▸ **CONSIGNES**
[a] Selon le texte sur les pâtes feuilletées, quelle quantité de farine la recette de la pâte feuilletée directe utilise-t-elle ?
[b] Prolongez le texte sur les pâtes feuilletées à partir de sa dernière phrase.
== ARTICLE ==
Séminaire de gastronomie moléculaire
du
Centre International de Gastronomie moléculaire AgroParisTech-Inra
23 mai 2016
Centre Jean Ferrandi (Chambre de commerce de Paris)
Thème :
Les pâtes feuilletées (directes, inversées) et leur cuisson sur
plaque simple ou double.
La cuisson des pâtes feuilletées sur deux plaques diffère-t-elle de celle sur une plaque ?Les pâtes feuilletées inversées développent-elles différemment des pâtes feuilletées directes ?
Pour explorer ces questions, nous décidons de faire deux gros pâtons de pâte feuilletée, une directe
et une inversée.
Nous décidons d'utiliser les mêmes ingrédients, dans les mêmes quantités, et de cuire ensemble
plusieurs blocs de pâtes diversement répartis dans un four.
La recette de la pâte feuilletée directe est :
- pâton farine : de la farine (500 g) et de l'eau (240 g)
- pâton beurre : du beurre (500 g).
La recette de la pâte feuilletée inversée est la suivante :
- pâton beurre : 2 parties de beurre, pour une partie de farine
- pâton farine : 2 parties de farine pour une partie de beurre, de l'eau
Nous décidons d'utiliser la même quantité de farine, de beurre et d'eau dans les deux pâtes. Pour
l'eau, cela crée des difficultés, car la pâte inversée en nécessite moins. Nous sommes obligés de
mettre le pâton farine de la pâte inversée au congélateur, pour la durcir avant de la travailler.
De ce fait, pour avoir des conditions aussi proches que possible pour les deux pâtes, nous décidons
d'alterner les passages au froid, afin d'avoir un temps total de séjour au froid qui soit le même. Au
total, les deux pâtes reposent donc le même temps.
Lors du travail de la pâte directe, on fait la croix, et le repliement ne se fait pas au centre. On
observe que la pâte directe est plus élastique que l'autre, ce qui se comprend par la formation du
réseau de gluten, sans doute privilégiée. On observe d'ailleurs moins de rétraction.
===
== DONNÉES FOURNIES ==
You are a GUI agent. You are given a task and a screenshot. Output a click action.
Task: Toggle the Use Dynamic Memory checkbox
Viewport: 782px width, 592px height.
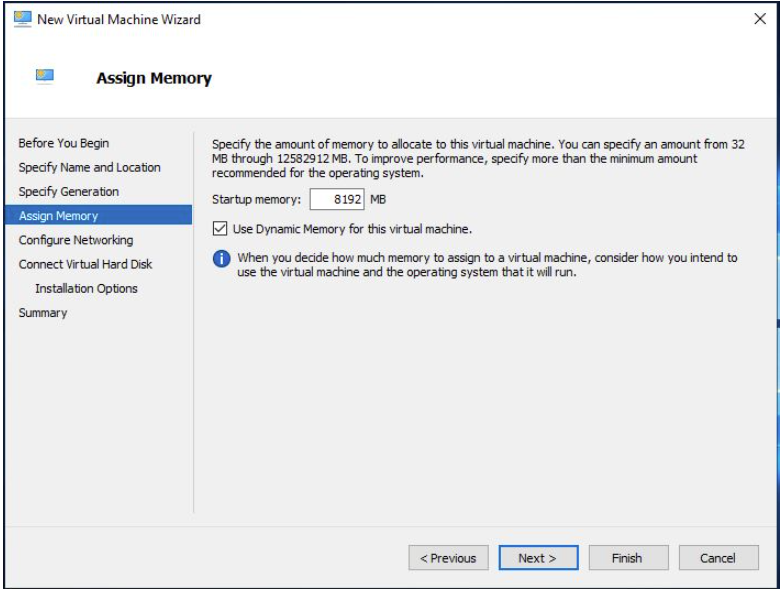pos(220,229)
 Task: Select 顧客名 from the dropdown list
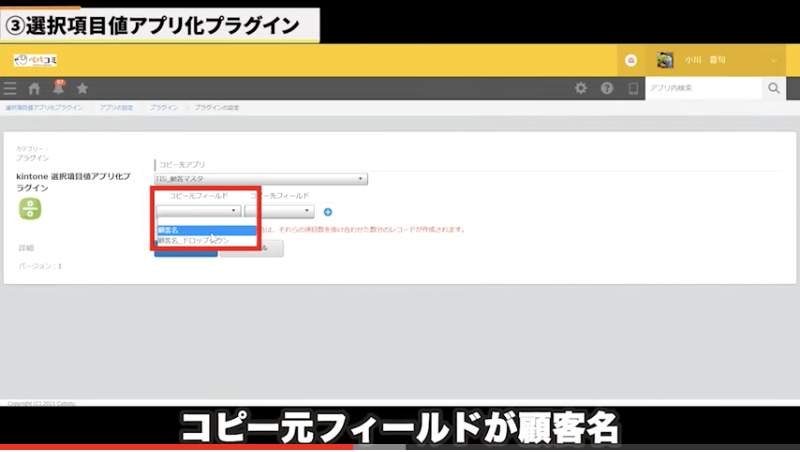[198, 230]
===
== DONNÉES FOURNIES ==
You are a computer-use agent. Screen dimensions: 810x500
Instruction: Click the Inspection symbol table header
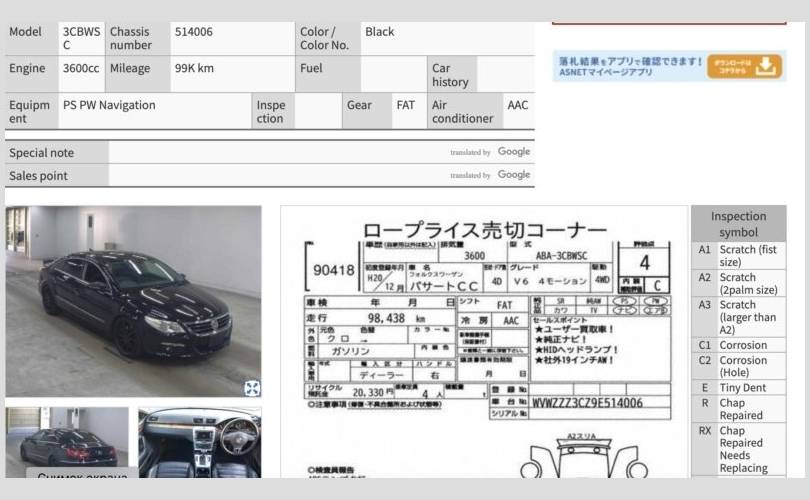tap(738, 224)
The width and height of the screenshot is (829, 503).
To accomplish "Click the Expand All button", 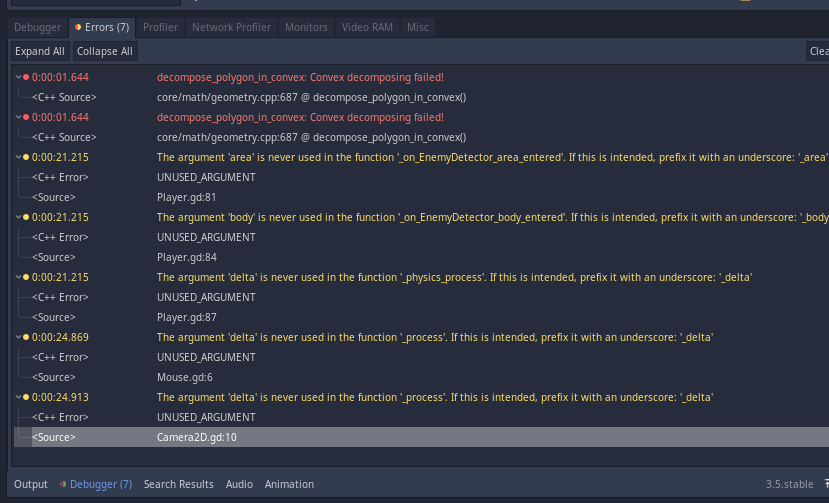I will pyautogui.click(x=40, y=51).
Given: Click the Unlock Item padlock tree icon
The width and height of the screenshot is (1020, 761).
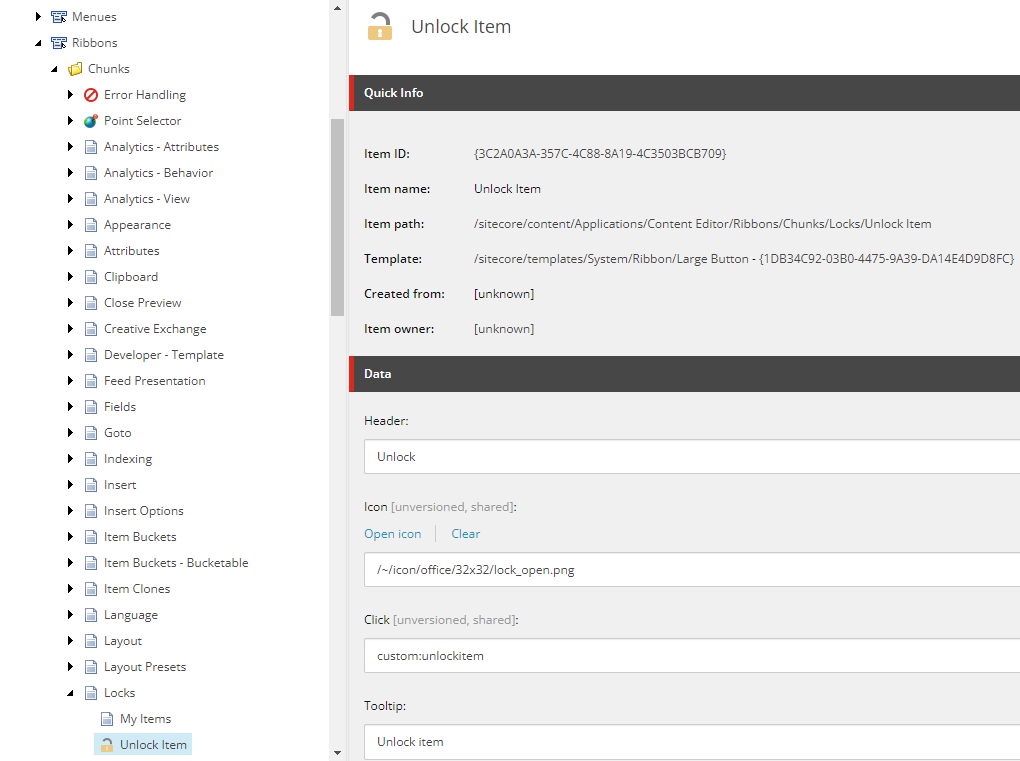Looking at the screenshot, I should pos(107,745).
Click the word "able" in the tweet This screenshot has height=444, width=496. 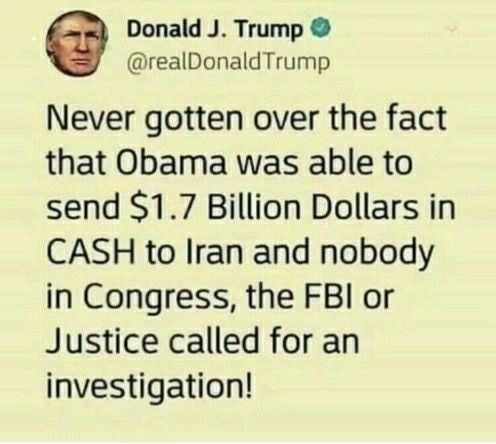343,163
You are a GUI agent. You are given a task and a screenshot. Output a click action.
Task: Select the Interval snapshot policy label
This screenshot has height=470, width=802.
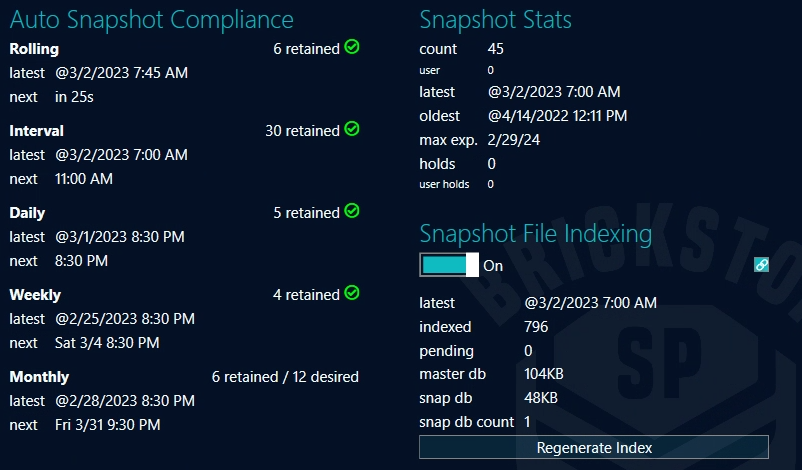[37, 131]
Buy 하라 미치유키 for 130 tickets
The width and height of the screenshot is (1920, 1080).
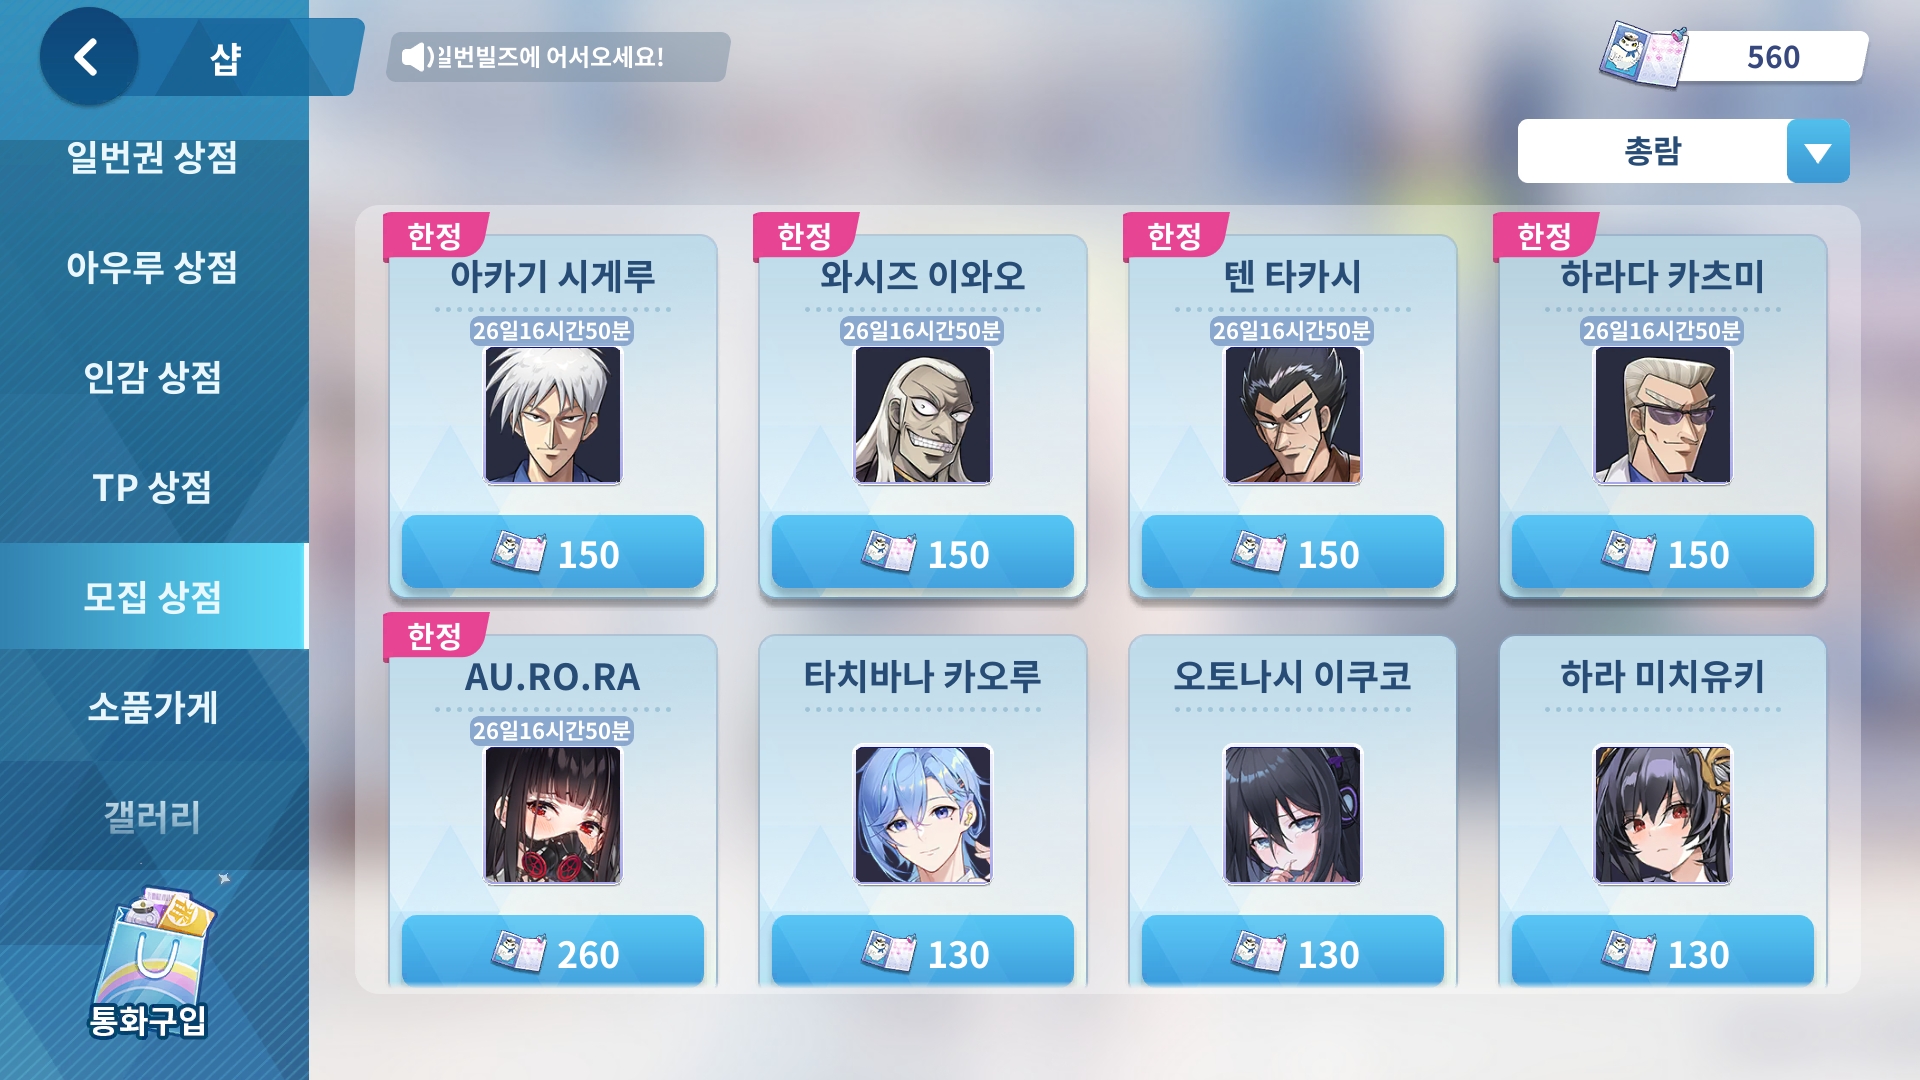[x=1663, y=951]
===
== DONNÉES FOURNIES ==
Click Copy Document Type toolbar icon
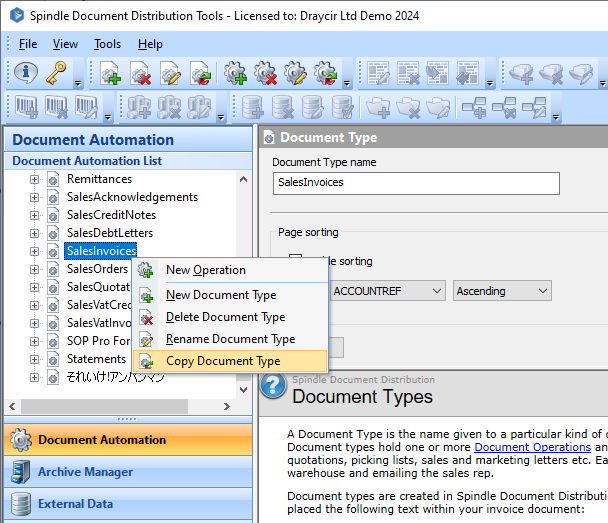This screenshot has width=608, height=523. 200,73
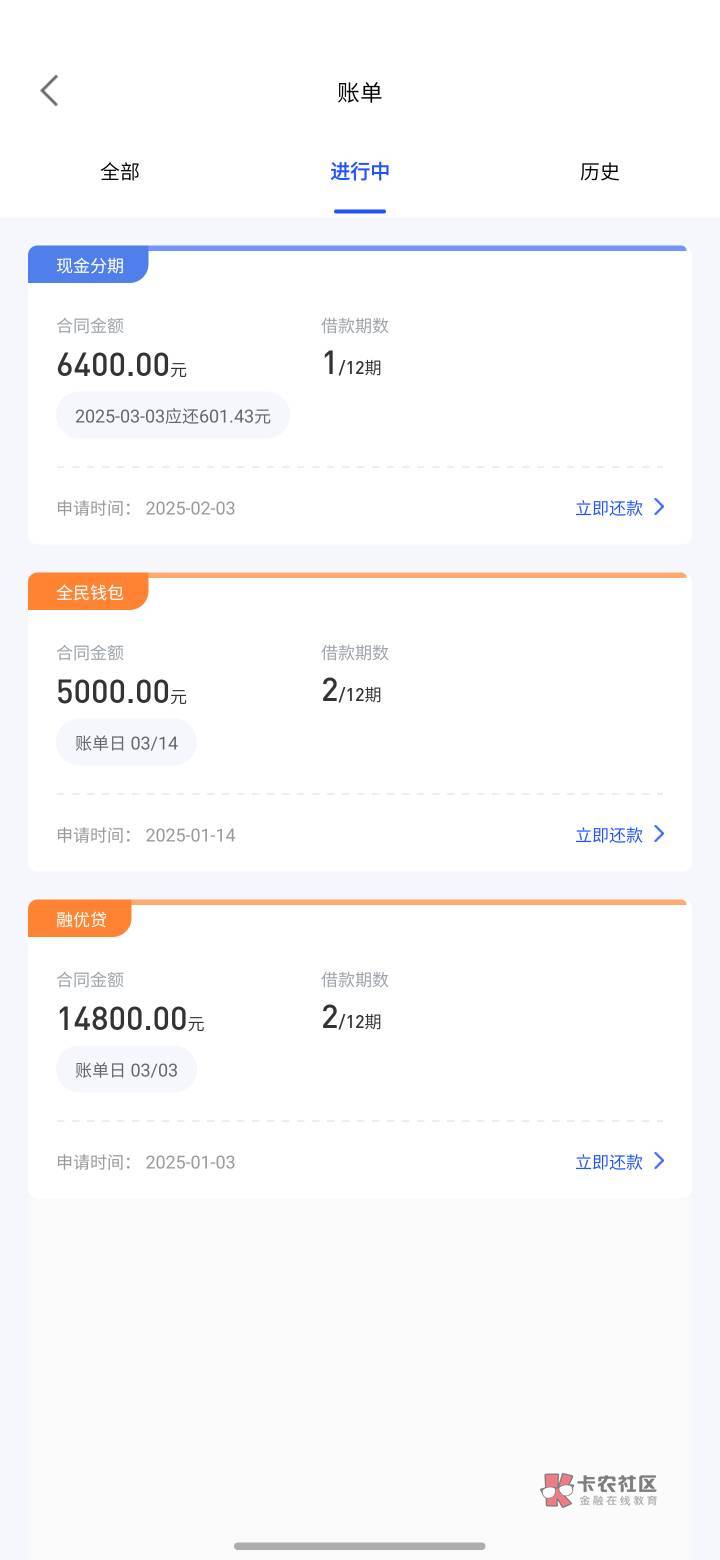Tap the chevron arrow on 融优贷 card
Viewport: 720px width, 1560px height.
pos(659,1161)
===
▸ **RÉPONSES**
[a] 500 g de farine.

[b]
Pour le tourage, on fait (pour les deux pâtes) :
- deux tours doubles (en quatre)
- deux tours simples (en trois).
On observe que le nombre de tours classiquement utilisés (comme ici) pour la pâte feuilletée
inversée diffère du nombre de tours utilisés classiquement pour la pâte feuilletée directe.
En effet, pour une pâte inversée :
- la mise de la pâte dans le beurre conduit à 2 couches de beurre et 1 couche de « farine »
- puis le premier tour double fait 5 couches de beurre et 4 couches de farine
- le second tour double fait 17 couches de beurre et 16 couches de farine
- le premier tour simple conduit à 51 couches de beurre et 50 couches de farine
- le second tour double conduit à 151 couches de beurre et 150 couches de farine.
C'est donc bien moins que pour une pâte feuilletée classique, directe :
- la mise du beurre dans la pâte conduit à 1 couche de beurre, et 2 couches de farine
- puis le premier tour simple fait 3 couches de beurre et 4 couches de farine
- le deuxième tour simple fait 9 couches de beurre et 10 couches de farine
- le troisième tour : 27 couches de beurre et 28 couches de farine
- le quatrième : 81 couches de beurre et 82 couches de farine
- le cinquième : 243 couches de beurre et 244 couches de farine
- le sixième : 729 couches de beurre et 730 couches de farine.
De ce fait, on peut imaginer que les couches seront plus épaisses, dans la pâte inversée, ce qui
permettra un meilleur développement. D'autre part, les résultats d'un séminaire précédent sur les
feuilletages font penser que les feuilles seront plus « croquantes » et mieux perceptibles.
Finalement les deux pâtes sont étendues en rectangle de la même taille, ce qui garantit la même
épaisseur (mêmes quantités de matière). Les bords sont taillés.
Lors du travail, on discute l'hypothèse selon laquelle la pâte feuilletée aurait été introduite en vue
de mettre plus de beurre. Les sablés bretons, par exemple, ont autant de farine que de beurre, mais
ils ne se tiennent pas.
Certains font des pâtes feuilletées avec d'autres proportions que celles que nous avons testées.
Il est dit que la mise au congélateur des paons permet d'avoir des bords lisses.
Une expérience (à reproduire) avec des galettes des rois préparées en direct, sans attente, a fait
apparaître des dessins plus estompés.
Pour la cuisson, on prépare deux plaques superposées, dans le premier tiers bas du four, et une
plaque simple dans le tiers supérieur. Le four est préchauffé à 220 °C, puis baissé à 180°C (chaleur
tournante) lorsque nous déposons les 12 pâtons (6 pour chaque pâte). Pour avoir une idée des
différences de cuisson dans le four, nous décidons d'alterner les pâtons en damier, gauche/droit et
devant/derrière.
Le début de la cuisson commence à 17h25.
A l'enfournage, la pâte feuilletée inversée semble plus lisse.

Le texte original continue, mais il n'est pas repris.